Pulsión a pulsión, palabra a palabra, creció la historia de un padre nonagenario y una hija que cuentan una vida. Lo hacen en veinticuatro horas. Capítulos alternos para poner voz a su compleja relación. Manuel y Anita. Anita y Manuel. O Dragó y Barilli. Barilli y Dragó.
«Me estaba despidiendo de mi padre, es el elemento más autobiográfico de esta novela», reconoce.
Dice que es muy interesante escribir lo que no se cuenta, aquello que la gente vive dentro de sus casas, de esos búnkeres llamados cuerpos; aquello que se esconde detrás de las sonrisas ensayadas. Apariencias aparentes. Mundo éste de proyecciones en el que cada cual enseña lo que le conviene y esconde lo que puede como puede (si es que puede).

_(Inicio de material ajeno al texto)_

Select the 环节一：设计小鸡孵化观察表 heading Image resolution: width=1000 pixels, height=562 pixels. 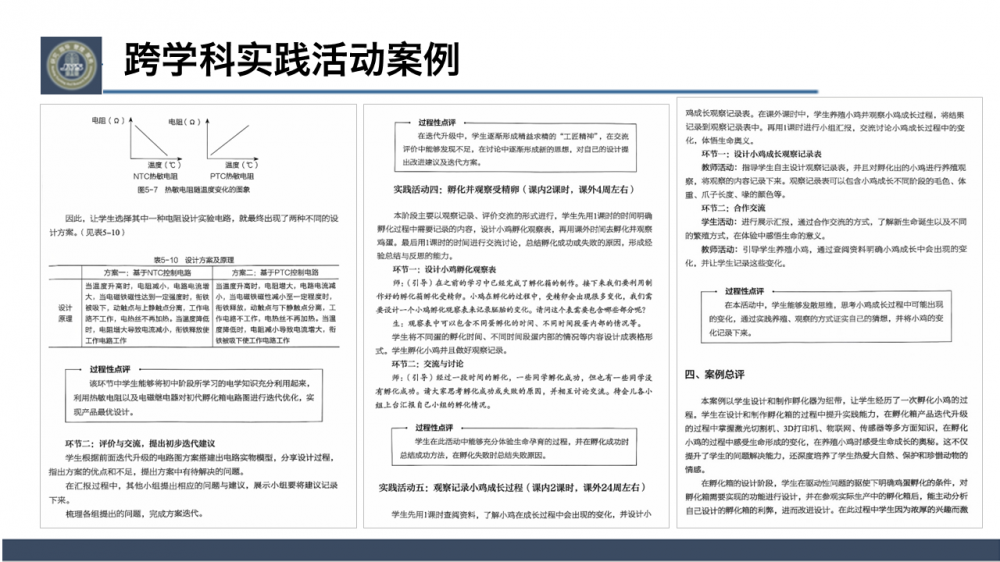click(x=434, y=270)
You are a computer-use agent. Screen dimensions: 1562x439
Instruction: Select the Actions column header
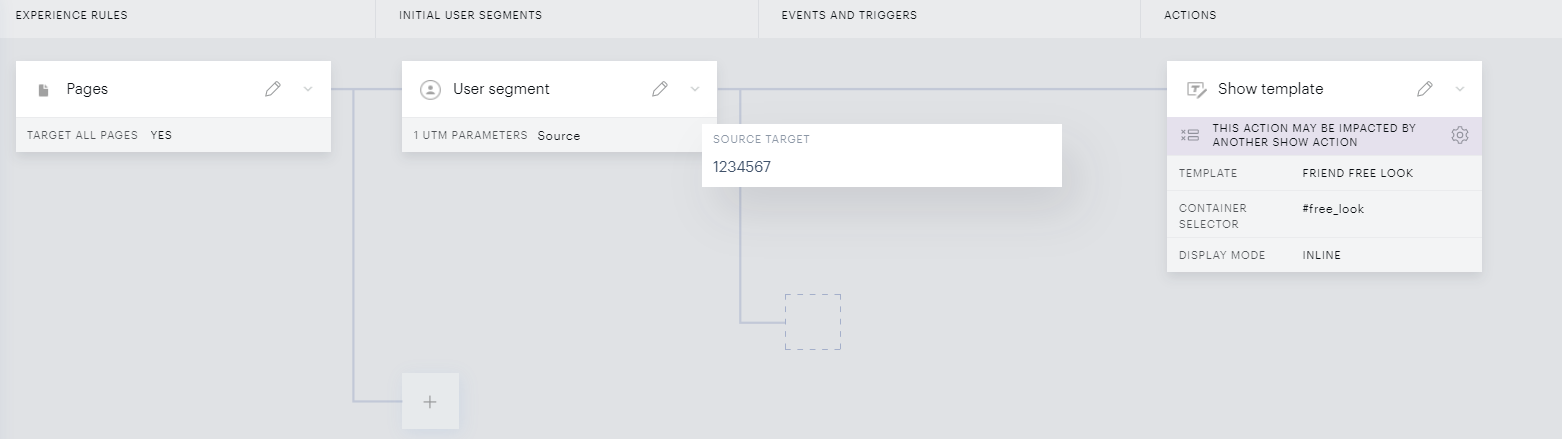[1190, 16]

Y entre trampantojos vivimos y decidimos.
A Ayanta le gusta jugar con los tiempos. Lo hace. Va y viene, se posa, y retrocede y adelanta, y vuelve y avanza, y se queda y se va, como lo hace nuestro pensamiento porque, como dice ella, «el recuerdo está continuamente obrando en nosotros; estamos anclados en el pasado y proyectados hacia el futuro».
Y así le va a Manuel. Ese nonagenario lamenta el tiempo pasado, lo no disfrutado, las compañías postergadas y los besos que no dio. ¡Y así nos va a todos!, navegando con la levedad de nuestro ser (más o menos insoportable, más o menos Kundera; pero levedad), obviando lo importante, aletargados en lo intrascendente, gastando minutos, horas y días donde ni siquiera nos entretiene. Vidas consumidas desdeñando aquel sabio latinajo, pieza léxica, locución locuaz que lo resume todo: Tempus fugit.